Simple/Weighted Average/Voting: Simplest one, just takes the vote of models in Classification and average in Regression.
Bagging: We train models (same algorithm) in parallel for random sub-samples of data-set with replacement. Eventually, take an average/vote of obtained results.
Boosting: In this models are trained sequentially, where (n)th model uses the output of (n-1)th model and works on the limitation of the previous model, the process stops when result stops improving.
Stacking: We combine two or more than two models using another machine learning algorithm.
(from Amardeep Chauhan on Medium.com)
In all four cases, the combination of the different models ends up having the better performance that one single learner. One particular ensembling technique that has done extremely well on data science competitions on Kaggle is the GBRT model or the Gradient Boosted Regression Tree model.
We include the source code from the scikit-learn module for Gradient Boosted Regression Trees since this is one of the most popular ML models which can be used in competitions like Kaggle, HackerRank, and TopCoder.
In the last decade, there has been a renaissance of sorts within the Machine Learning community worldwide. Since 2002, neural networks research had struck a dead end as the networks of layers would get stuck in local minima in the non-linear hyperspace of the energy landscape of a three layer network. Many thought that neural networks had outlived their usefulness. However, starting with Geoffrey Hinton in 2006, researchers found that adding multiple layers of neurons to a neural network created an energy landscape of such high dimensionality that local minima were statistically shown to be extremely unlikely to occur in practice. Today, in 2019, more than a decade of innovation later, this method of adding addition hidden layers of neurons to a neural network is the classical practice of the field known as deep learning.

Information provided:
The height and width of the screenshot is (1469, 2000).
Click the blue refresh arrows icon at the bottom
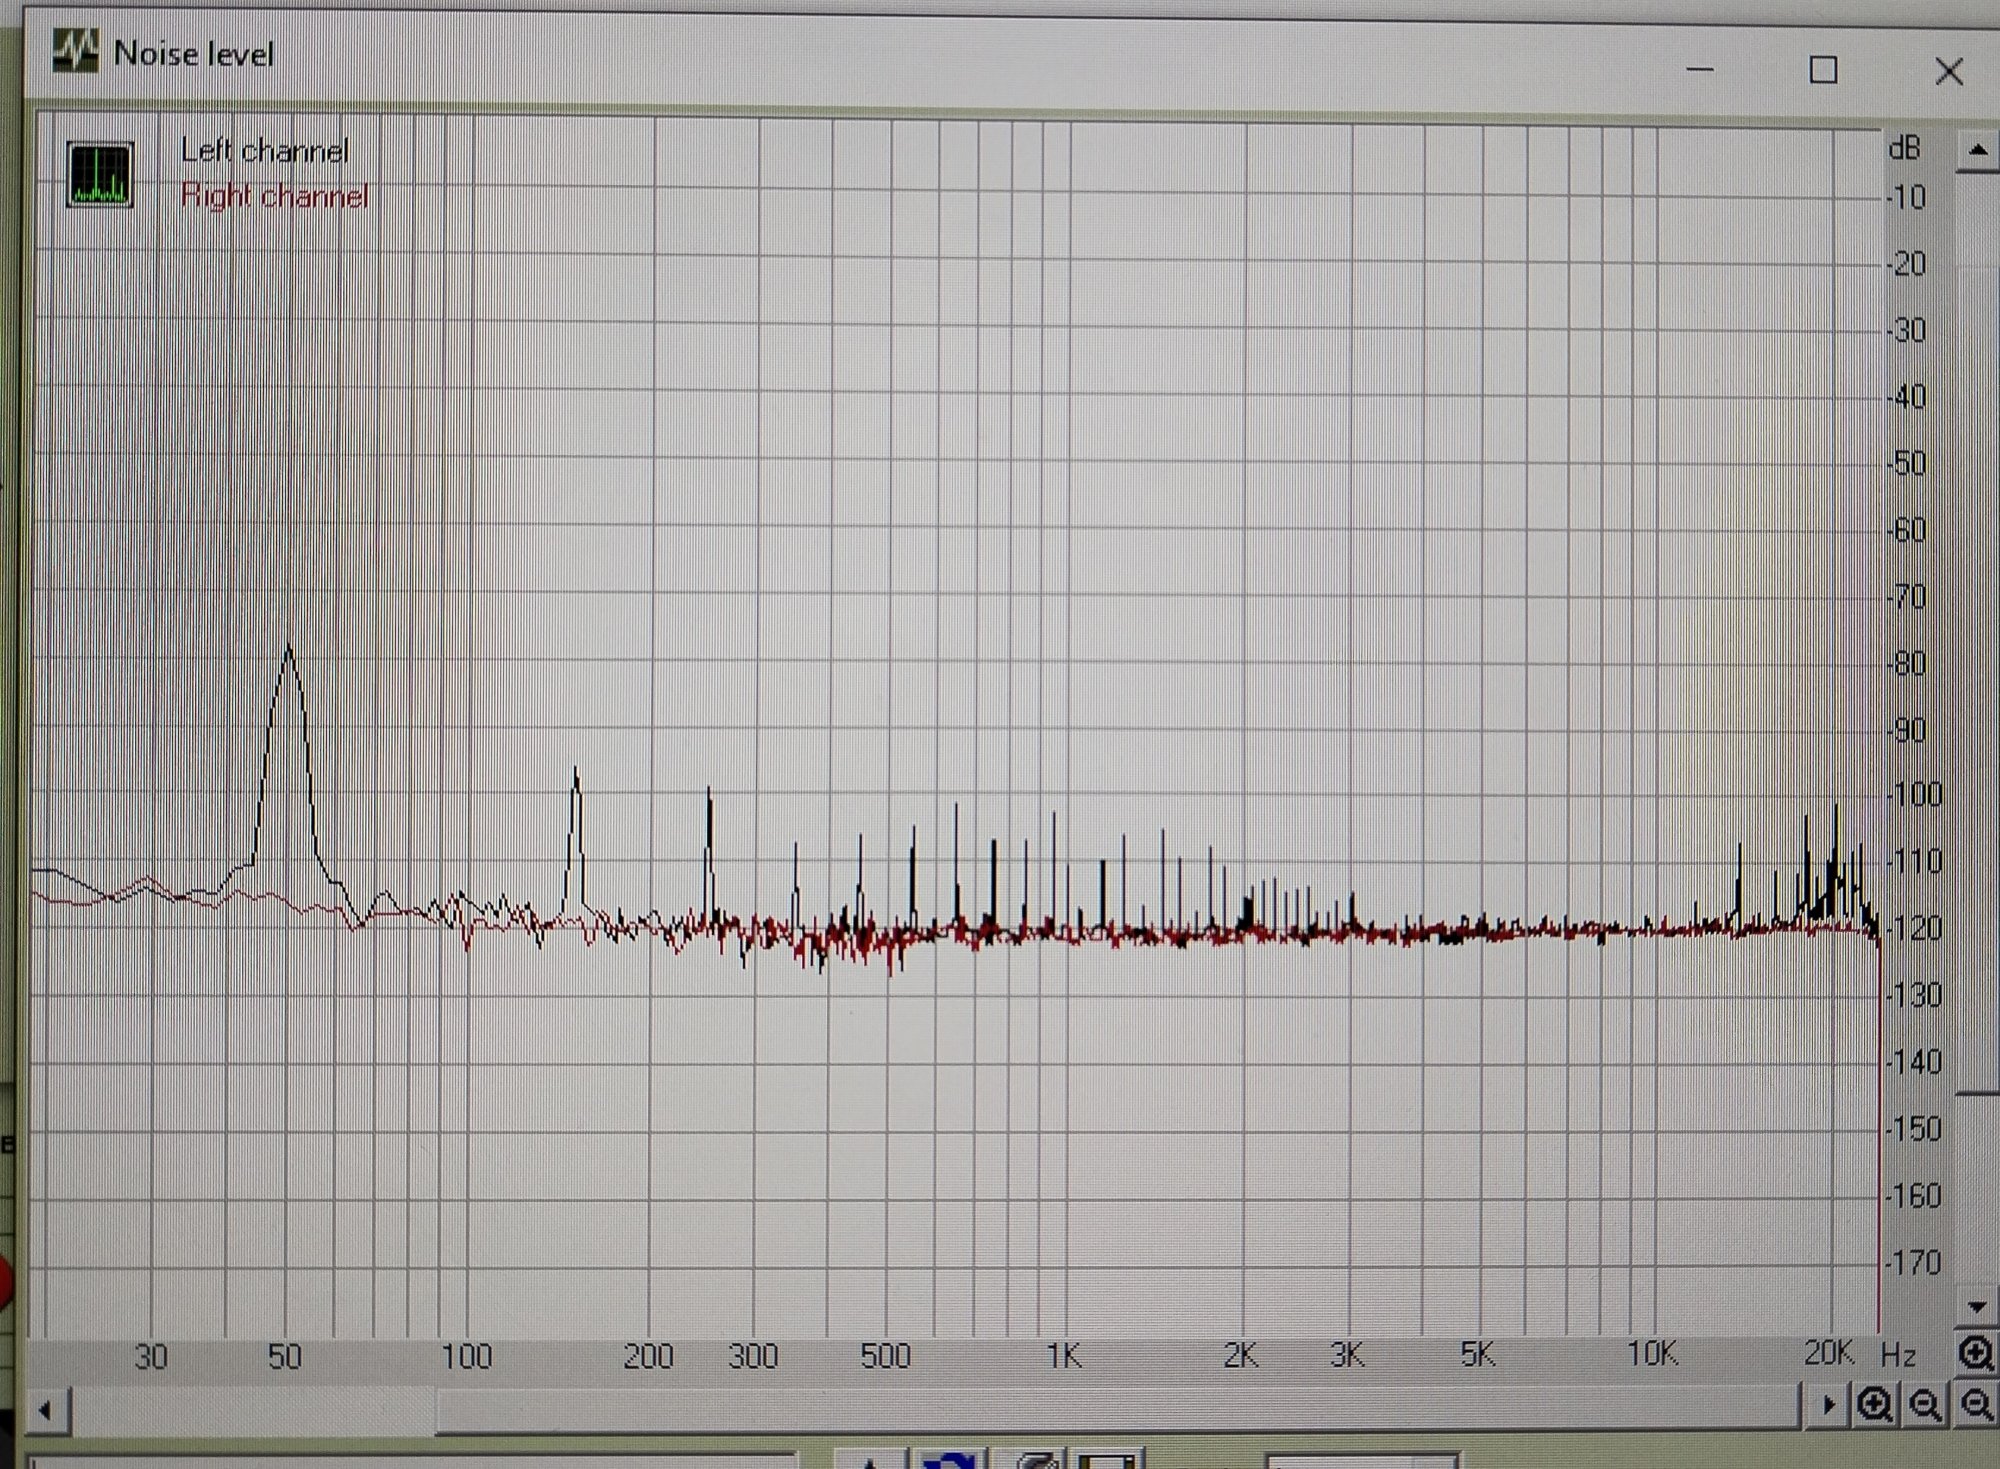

Stated exercise:
Copy out the passage on ensemble learning from "In all four" to "Regression Tree model.", word for word. The material above comes from a separate source.

Answer for this exercise:
In all four cases, the combination of the different models ends up having the better performance that one single learner. One particular ensembling technique that has done extremely well on data science competitions on Kaggle is the GBRT model or the Gradient Boosted Regression Tree model.